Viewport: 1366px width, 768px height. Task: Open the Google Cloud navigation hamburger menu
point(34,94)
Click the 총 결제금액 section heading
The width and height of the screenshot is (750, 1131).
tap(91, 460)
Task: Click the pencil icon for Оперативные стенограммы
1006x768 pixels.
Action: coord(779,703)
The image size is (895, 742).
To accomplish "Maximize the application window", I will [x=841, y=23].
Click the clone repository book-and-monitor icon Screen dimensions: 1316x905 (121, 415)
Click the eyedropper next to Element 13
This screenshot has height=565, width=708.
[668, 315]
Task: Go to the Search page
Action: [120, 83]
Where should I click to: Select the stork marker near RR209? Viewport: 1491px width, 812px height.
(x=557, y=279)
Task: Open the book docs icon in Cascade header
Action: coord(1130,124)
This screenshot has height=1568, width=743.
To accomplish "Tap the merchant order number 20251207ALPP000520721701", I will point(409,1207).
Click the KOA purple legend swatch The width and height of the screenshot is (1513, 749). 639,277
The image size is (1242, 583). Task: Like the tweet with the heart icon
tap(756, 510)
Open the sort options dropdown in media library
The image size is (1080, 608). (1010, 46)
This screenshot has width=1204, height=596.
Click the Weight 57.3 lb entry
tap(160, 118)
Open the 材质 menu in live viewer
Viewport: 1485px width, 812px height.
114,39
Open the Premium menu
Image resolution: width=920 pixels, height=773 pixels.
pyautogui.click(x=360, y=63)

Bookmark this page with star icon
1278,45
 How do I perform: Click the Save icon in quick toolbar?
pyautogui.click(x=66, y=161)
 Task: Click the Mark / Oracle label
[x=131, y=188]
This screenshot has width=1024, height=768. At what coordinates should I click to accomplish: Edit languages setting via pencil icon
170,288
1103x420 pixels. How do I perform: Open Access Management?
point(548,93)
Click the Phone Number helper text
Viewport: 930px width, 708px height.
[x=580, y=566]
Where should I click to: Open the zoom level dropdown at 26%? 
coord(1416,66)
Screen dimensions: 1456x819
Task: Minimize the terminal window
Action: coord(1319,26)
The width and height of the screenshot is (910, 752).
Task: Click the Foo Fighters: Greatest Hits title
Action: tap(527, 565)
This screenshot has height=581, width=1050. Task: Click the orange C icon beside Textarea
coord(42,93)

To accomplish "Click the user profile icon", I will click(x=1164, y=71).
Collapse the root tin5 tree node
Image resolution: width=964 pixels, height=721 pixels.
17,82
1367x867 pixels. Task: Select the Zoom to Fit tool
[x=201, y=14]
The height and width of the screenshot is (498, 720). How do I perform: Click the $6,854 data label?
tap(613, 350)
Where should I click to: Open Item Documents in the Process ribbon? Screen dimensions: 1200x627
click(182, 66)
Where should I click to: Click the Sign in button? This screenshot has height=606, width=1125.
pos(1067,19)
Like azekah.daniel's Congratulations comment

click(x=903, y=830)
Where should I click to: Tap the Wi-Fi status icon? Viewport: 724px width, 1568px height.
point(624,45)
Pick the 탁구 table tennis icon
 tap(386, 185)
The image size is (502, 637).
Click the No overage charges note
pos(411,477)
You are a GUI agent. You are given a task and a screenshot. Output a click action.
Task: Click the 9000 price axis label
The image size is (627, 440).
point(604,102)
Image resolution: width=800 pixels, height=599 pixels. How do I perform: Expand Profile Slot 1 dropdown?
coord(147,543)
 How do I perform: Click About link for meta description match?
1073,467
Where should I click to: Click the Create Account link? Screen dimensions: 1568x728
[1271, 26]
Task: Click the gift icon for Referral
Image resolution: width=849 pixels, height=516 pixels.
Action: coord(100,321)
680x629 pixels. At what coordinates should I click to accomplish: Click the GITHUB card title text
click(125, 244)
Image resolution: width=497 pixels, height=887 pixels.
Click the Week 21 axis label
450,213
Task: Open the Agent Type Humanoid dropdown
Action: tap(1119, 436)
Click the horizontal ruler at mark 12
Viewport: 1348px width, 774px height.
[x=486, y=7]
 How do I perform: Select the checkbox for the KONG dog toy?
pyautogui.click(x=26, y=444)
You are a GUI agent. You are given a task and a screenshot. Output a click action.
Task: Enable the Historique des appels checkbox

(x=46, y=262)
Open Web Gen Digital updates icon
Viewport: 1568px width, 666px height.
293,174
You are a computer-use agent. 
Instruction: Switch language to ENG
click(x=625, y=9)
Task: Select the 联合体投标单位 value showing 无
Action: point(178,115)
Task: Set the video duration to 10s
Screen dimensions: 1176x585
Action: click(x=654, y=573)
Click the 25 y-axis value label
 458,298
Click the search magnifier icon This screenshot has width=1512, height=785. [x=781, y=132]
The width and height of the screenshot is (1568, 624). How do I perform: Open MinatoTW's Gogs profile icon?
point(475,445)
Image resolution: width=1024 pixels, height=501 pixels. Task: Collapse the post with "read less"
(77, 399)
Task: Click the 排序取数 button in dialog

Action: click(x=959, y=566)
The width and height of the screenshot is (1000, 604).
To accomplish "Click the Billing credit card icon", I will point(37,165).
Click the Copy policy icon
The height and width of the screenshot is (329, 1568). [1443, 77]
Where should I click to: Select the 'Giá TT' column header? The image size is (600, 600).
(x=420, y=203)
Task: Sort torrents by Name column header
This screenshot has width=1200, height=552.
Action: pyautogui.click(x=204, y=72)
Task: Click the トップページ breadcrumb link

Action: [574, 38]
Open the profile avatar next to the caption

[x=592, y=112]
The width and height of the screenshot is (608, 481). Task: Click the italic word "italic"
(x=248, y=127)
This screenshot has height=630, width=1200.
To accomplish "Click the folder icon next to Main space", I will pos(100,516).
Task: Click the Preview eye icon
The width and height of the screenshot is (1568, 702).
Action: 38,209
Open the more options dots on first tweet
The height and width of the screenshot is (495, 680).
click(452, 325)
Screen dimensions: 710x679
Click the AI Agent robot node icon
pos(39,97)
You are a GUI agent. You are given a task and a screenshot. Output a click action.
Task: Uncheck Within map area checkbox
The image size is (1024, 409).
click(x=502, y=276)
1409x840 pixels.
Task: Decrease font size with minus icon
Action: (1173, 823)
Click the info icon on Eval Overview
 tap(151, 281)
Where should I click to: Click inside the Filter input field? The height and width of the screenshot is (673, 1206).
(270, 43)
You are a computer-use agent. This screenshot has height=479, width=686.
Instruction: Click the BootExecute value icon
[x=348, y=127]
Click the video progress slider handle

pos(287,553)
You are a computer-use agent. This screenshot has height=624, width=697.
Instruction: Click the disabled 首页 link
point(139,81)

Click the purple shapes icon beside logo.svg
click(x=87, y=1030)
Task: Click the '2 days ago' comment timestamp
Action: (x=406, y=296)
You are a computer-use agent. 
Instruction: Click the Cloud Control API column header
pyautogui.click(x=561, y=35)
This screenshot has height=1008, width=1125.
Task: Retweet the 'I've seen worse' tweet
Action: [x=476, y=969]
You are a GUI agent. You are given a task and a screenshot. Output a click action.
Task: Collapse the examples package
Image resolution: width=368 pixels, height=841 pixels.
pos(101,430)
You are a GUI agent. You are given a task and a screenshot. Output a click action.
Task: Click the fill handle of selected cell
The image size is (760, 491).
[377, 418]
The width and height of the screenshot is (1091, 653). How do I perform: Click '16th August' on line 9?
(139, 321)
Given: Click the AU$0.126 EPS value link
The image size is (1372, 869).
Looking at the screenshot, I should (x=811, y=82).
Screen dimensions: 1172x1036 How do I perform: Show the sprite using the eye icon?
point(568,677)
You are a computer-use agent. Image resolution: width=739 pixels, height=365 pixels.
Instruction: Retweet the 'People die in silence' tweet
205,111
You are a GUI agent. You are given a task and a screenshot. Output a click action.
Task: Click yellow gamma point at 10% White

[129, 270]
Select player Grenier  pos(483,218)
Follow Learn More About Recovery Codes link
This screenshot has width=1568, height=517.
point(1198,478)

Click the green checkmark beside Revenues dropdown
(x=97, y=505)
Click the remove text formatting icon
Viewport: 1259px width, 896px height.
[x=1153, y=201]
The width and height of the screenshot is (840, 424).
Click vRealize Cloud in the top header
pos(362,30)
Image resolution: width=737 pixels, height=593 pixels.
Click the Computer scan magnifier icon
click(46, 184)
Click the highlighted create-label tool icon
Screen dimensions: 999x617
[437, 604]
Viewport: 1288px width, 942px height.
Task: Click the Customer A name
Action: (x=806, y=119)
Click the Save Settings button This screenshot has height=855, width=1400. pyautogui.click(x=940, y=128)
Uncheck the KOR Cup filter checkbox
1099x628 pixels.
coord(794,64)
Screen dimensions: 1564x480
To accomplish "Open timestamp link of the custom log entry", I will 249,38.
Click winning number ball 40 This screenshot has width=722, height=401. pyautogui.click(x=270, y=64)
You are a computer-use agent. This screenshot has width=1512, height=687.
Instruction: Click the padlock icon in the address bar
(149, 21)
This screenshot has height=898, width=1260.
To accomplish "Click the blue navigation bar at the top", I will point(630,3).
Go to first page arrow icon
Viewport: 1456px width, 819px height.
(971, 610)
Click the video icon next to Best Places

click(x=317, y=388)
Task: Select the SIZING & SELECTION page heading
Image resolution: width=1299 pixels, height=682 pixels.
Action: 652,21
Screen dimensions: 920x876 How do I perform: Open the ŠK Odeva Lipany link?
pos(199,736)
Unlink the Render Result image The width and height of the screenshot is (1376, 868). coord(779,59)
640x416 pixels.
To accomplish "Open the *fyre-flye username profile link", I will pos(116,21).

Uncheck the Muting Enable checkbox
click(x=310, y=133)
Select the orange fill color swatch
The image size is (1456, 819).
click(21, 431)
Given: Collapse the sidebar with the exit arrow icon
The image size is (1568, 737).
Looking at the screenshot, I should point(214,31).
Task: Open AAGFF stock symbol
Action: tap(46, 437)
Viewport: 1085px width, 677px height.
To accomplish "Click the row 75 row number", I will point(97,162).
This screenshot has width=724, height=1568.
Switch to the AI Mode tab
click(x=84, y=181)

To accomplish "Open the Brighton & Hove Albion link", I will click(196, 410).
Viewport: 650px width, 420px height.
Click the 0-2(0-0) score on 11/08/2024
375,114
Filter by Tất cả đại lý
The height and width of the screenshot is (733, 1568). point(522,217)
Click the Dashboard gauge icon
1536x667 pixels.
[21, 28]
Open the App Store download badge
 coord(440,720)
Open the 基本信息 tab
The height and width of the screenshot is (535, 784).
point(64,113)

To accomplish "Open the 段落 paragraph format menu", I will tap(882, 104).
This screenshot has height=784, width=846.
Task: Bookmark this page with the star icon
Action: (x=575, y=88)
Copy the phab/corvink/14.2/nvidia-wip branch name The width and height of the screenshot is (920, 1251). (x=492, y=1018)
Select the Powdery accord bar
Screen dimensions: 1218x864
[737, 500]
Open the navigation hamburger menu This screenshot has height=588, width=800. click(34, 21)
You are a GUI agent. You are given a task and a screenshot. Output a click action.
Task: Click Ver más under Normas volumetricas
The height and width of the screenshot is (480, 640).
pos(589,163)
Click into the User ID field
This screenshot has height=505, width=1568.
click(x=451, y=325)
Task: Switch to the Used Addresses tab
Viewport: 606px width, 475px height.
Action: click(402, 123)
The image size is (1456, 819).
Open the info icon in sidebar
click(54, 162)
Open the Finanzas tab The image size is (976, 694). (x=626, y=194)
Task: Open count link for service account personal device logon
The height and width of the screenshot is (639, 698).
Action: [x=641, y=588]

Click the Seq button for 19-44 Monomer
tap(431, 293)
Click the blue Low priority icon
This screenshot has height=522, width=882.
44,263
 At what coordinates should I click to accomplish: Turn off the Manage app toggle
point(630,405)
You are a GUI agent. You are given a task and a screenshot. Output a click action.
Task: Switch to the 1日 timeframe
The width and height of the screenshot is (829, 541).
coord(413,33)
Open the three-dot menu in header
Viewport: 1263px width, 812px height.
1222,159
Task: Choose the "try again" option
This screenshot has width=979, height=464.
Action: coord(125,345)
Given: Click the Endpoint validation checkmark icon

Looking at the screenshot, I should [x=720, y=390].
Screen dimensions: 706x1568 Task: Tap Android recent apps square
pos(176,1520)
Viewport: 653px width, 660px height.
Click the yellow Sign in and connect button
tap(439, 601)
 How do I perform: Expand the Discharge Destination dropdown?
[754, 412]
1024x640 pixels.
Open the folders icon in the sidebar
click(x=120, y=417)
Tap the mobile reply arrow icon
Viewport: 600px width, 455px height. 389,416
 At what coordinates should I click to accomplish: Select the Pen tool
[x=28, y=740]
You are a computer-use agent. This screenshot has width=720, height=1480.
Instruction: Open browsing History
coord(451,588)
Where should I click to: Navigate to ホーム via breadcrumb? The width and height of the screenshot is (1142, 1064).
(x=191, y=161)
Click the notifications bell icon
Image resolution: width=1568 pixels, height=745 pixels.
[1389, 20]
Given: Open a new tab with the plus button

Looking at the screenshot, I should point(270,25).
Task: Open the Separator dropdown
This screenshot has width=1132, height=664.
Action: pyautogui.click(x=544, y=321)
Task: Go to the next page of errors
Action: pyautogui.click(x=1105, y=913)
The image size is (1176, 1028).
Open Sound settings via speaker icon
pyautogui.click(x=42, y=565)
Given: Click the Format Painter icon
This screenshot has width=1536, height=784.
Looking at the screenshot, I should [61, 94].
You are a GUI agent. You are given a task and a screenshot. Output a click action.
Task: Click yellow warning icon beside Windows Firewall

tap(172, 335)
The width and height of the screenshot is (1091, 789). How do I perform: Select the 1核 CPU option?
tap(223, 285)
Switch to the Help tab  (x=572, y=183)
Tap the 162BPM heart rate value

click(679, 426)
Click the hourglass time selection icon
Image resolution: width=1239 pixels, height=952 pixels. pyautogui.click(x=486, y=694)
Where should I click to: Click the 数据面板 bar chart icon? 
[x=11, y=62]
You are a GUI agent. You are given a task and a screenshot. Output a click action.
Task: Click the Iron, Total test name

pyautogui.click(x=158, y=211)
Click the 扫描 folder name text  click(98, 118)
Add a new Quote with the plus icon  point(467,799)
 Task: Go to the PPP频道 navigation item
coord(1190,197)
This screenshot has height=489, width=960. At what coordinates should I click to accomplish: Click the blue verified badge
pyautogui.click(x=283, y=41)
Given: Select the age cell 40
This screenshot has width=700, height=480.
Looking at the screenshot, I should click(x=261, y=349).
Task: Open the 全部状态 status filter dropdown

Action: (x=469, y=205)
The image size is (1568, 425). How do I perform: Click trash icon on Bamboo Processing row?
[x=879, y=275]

____

- _WHAT IS REQUIRED_:
Rewrite the entries from the line that contains "Image resolution: width=737" through the line that contains "I will 249,38.", putting "Display size" in place of "Screen dimensions" and leaving everything else as it is.

- _SOLUTION TO THIS PROBLEM_:
Image resolution: width=737 pixels, height=593 pixels.
Click the Computer scan magnifier icon
click(46, 184)
Click the highlighted create-label tool icon
Display size: 999x617
[437, 604]
Viewport: 1288px width, 942px height.
Task: Click the Customer A name
Action: (x=806, y=119)
Click the Save Settings button This screenshot has height=855, width=1400. pyautogui.click(x=940, y=128)
Uncheck the KOR Cup filter checkbox
1099x628 pixels.
coord(794,64)
Display size: 1564x480
To accomplish "Open timestamp link of the custom log entry", I will 249,38.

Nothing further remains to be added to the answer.